At the time of the Perth contraventions, the maximum penalty for individuals engaging in unlawful industrial action was $10,200. The maximum penalty is now $42,000 for an individual or $210,000 for bodies corporate.


Under the court decision, the Perth workers will not have to pay the penalties themselves and they are expected to be paid by the Construction, Forestry, Maritime, Mining and Energy Union.


Dave Noonan, the national secretary of the union’s construction division, said Australia was the only democratic country in the world where workers were fined for participating in peaceful protest.


He said the comments by Mr McBurney showed he was working “hand in glove” with the government and attempting to intimidate workers from participating in the ACTU’s “change the rules” campaign.



The ACTU executive today called on the government to rule out legislating to stop employees paid as casuals claiming leave ­entitlements following a precedent-setting court judgment.


WorkPac, the company subject to the judgment, has engaged the SAS Group to lobby politicians, including the Senate crossbench, to back changes to the Fair Work Act it says are needed to mitigate the ­impact of the ruling.


In an email to the crossbench, SAS principal consultant John Short wrote: “The government has asked us to meet with crossbench senators during the current parliamentary break given the significance and urgency of this matter”.

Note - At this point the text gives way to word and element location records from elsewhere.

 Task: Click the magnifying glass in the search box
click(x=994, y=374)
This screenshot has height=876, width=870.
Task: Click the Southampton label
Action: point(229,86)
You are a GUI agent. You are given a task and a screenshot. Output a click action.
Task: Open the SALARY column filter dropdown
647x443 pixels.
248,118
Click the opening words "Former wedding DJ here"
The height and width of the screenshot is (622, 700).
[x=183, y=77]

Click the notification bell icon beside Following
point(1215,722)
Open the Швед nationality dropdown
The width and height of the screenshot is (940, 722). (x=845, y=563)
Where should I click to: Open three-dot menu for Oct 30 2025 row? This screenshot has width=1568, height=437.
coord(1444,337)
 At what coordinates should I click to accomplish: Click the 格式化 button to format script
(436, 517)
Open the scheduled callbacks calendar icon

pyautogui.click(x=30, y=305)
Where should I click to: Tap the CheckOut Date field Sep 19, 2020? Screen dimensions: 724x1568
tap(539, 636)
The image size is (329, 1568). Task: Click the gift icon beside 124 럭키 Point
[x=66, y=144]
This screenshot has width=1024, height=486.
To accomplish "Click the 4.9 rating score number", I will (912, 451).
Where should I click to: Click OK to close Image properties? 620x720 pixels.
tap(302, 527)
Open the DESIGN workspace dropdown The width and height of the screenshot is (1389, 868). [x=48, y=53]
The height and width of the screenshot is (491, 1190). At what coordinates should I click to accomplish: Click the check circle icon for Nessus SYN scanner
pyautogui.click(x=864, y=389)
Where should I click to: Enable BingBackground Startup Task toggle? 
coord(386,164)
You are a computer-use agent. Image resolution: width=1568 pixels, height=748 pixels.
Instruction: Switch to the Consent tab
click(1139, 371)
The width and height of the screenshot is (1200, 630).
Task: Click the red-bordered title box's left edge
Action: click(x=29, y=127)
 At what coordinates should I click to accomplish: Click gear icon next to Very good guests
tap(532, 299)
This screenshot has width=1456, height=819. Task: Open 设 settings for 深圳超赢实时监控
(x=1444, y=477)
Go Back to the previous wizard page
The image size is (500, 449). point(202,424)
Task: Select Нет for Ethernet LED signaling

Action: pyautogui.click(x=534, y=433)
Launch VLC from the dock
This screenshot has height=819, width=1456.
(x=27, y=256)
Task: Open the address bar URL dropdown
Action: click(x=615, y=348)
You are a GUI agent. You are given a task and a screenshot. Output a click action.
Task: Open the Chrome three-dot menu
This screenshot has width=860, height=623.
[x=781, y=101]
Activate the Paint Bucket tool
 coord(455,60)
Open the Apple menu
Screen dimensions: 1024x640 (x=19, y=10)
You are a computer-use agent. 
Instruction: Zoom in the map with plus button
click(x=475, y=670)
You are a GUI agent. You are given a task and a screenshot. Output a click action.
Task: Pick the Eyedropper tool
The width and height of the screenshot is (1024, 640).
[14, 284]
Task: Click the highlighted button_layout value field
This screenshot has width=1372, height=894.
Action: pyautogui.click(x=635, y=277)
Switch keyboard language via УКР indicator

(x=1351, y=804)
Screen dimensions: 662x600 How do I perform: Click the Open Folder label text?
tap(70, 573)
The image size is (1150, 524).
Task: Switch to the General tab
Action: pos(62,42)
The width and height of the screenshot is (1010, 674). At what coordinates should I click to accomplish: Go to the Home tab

Jobs and Industrial Relations Minister Kelly O’Dwyer is considering introducing legislation or regulation in response to the ruling, expressing concern about the potential impact of “­double-dipping” on small business and the cost to jobs.


The ACTU executive resolution called on the government to immediately rule out any legislation that would allow labour hire firms, or any employer, to continue to misclassify workers simply to reduce their wages.


CFMEU national president Tony Maher said the government should not be encouraging companies to “hoodwink” the crossbench senators into supporting legislative changes to further disadvantage casual workers.


Based on the widespread use of casual labour hire contractors in the coal mining industry, the union estimates “at least several thousand” coal mine workers would be entitled to claim unpaid leave entitlements based on the court decision.


It says the decision is relevant to current or former employees of labour hire companies on a ‘permanent casual’ arrangement, with a continuous length of service at a mine site and paid a flat hourly rate.


In a letter to the crossbench, Mr Maher urged them not to be misled by employers.


“Employer claims of a ‘double-dipping’ bonanza hitting small business are a straight-out con,’’ he said.


“Our decision-makers in parliament deserve to know the truth about the deliberate destruction of permanent jobs in regional communities.”